講師がいなくなったのを確認してから廊下に出ると、ピッチはすでに上階へ進んでおり、特徴的なとんがり帽子が薄暗い階段に消えるのが見えた。私たちは早足で追いかけた。
「忍び込んでいるところをウッドブラット教授に見つかったら今度こそ大変ですね。魔女の生け贄にされちゃうかもしれません」
「そのときはエチェカーシカを代わりに差し出そう。奴も邪教徒だ、生け贄になるのは本望だろうさ」
「カタビランカから呼ぶにはちょっと遠いですねえ。彼女、今ごろ何をしているでしょうか。エマみたいに変な店で騙されていなければいいですが」
「どういう意味だ?」
心当たりがないとは重症だ。エマはきっと一級騎士になってもカモにされると思う。
「そういえば、エマは魔女にキャーキャー言うけど邪教には興味ないんですね」
「私は魔女を崇拝しているわけじゃないぞ? 誰だって有名人に会えば興奮するだろう。魔女もまた然り、というわけだ」
「普通は怖がるんですけどねえ。理想の主人を探しているって言ってましたけど、もしかして魔女に仕えるつもりですか?」
「それもまた一興だな。嫌われ者の魔女に仕える、ただ一人の従者……主人の心を独り占めできると考えれば、うむ、悪くない」
「ひええ、歪んでいますう」
相棒から少しだけ距離を取りつつ、私たちは最後の階段をのぼった。場所は北塔の最上階だ。貴族の中でも特に位の高い者が使うらしい教室の前でピッチは立ち止まっていた。大きなとんがり帽子の下から彼女の表情が少しだけ見える。いつものピッチとは別人のように冷たい表情。暗い横顔に呪痕が光っている。あれ、ピッチの呪痕ってあんなに成長していたっけ?
「一番奥の部屋に入るみたいだな。我々はどうする?」
「どうにかして覗きましょう。隣の教室が空いてるので丁度いいですね」
ピッチが部屋に入るのを確認してから、私たちは『古生物学』と書かれた教室に入った。見たことがないような生物の標本が並んでいる。床の上にも大きな骨の模型が置かれており、もしもぶつかれば隣の教室まで聞こえるだろう。慎重に避けながら奥へ歩いた。

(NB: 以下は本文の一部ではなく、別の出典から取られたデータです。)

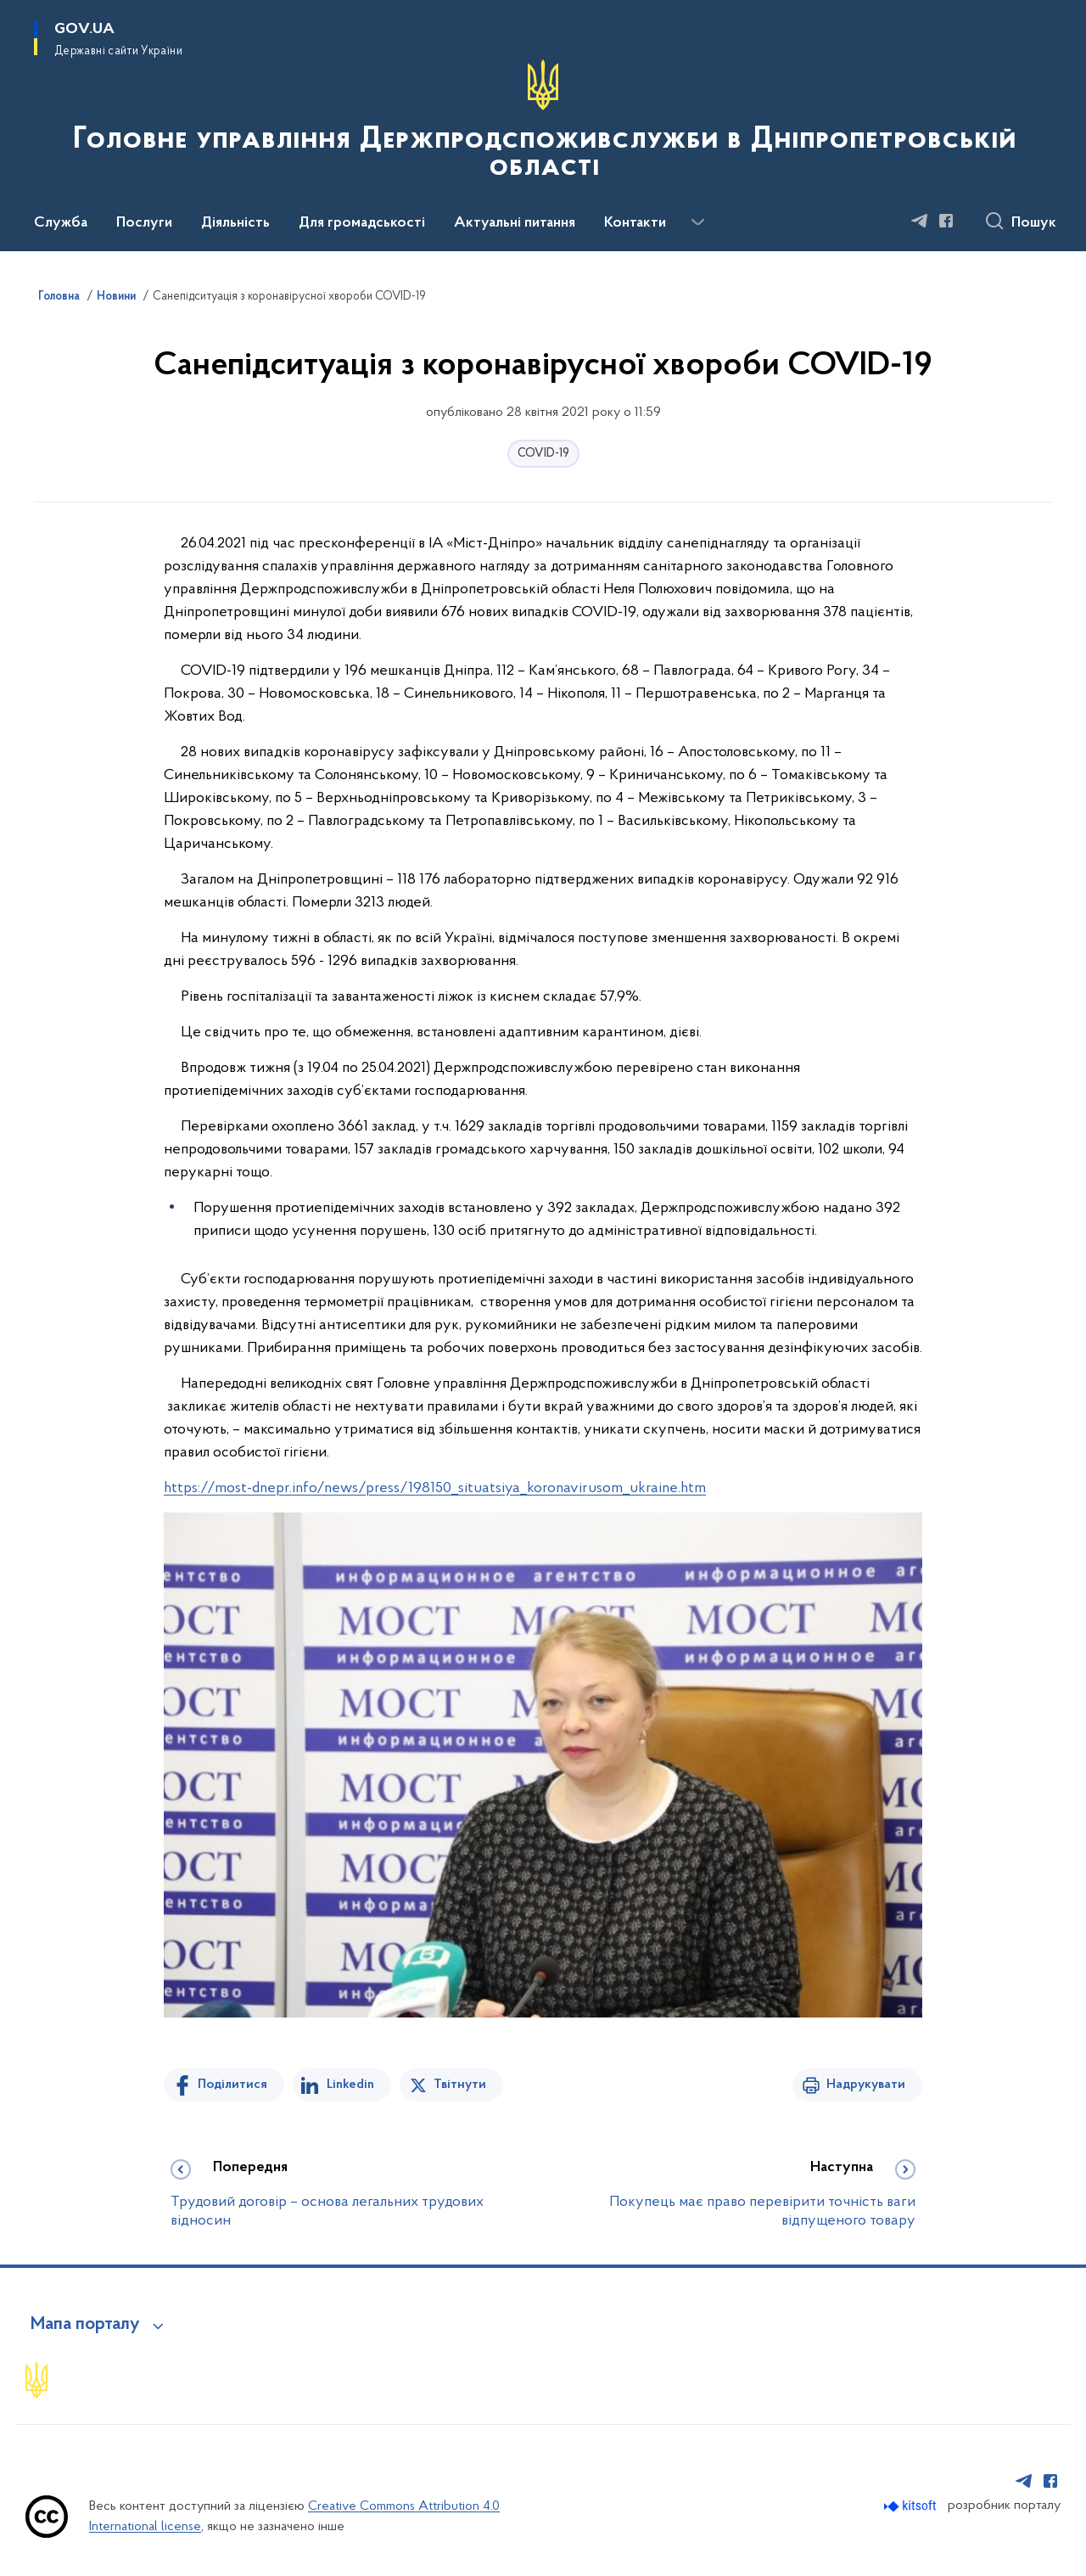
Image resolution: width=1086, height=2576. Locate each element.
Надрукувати (865, 2084)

「この壁の向こう側がピッチのいる部屋ですね。何か聞こえますか?」
「話し声は聞こえるが、内容まではわからんぞ」
「うーん、エマの聴力でも駄目ですか。じゃあ力技ですね」
木製の壁は触ると冷んやりとしている。呪痕に力を込めて、出力を上げ過ぎないように調節しながら、ゆっくりと魔力を壁に流した。魔力糸を伝って私の腐った魔導元素が染み出し、木製の壁がぽろぽろと崩れ落ちていく。一気に開けると気づかれるから少しづつ、崩れ落ちた欠片も腐らせながら穴を開けていく。

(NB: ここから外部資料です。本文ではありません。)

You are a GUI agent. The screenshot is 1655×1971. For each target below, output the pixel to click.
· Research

やがて覗き穴が二つ出来上がった。私とエマのぶんだ。二人で頷き合ってから穴を覗いた。
「――感心しないわ。今度は反省文どころじゃ済まないわよ」
ピッチの後ろ姿が見える。彼女は誰かと話していた。声が遠く、しかも反響してうまく判別がつかない。でも、ピッチの向こう側に滑らかな金髪が揺れている。

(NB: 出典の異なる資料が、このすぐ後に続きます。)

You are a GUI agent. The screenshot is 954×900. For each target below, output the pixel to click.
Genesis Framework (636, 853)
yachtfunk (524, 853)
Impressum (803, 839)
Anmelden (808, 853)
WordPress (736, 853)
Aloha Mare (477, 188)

「反省文? 今さらそんな子ども騙しで躊躇しないよ。事態は一刻を争うというのに現実が見えていない人ばかりで嫌になっちゃう」
「現実なんて誰も見ていないわ。必要がないもの。ここは探求の地・サルトリア。無意味な現実から目を背け、魔導に生涯を捧げるための場所なのよ」
「言っておくけど一番現実が見えていないのはあなただよ。おかげで苦労したんだから」
苛立たしげなピッチの声に対し、相手は優雅に笑っているような口調だ。やがてピッチの立ち位置が変わり、話し相手の正体がわかった。彼女はカロリーネ殿下と会っていた。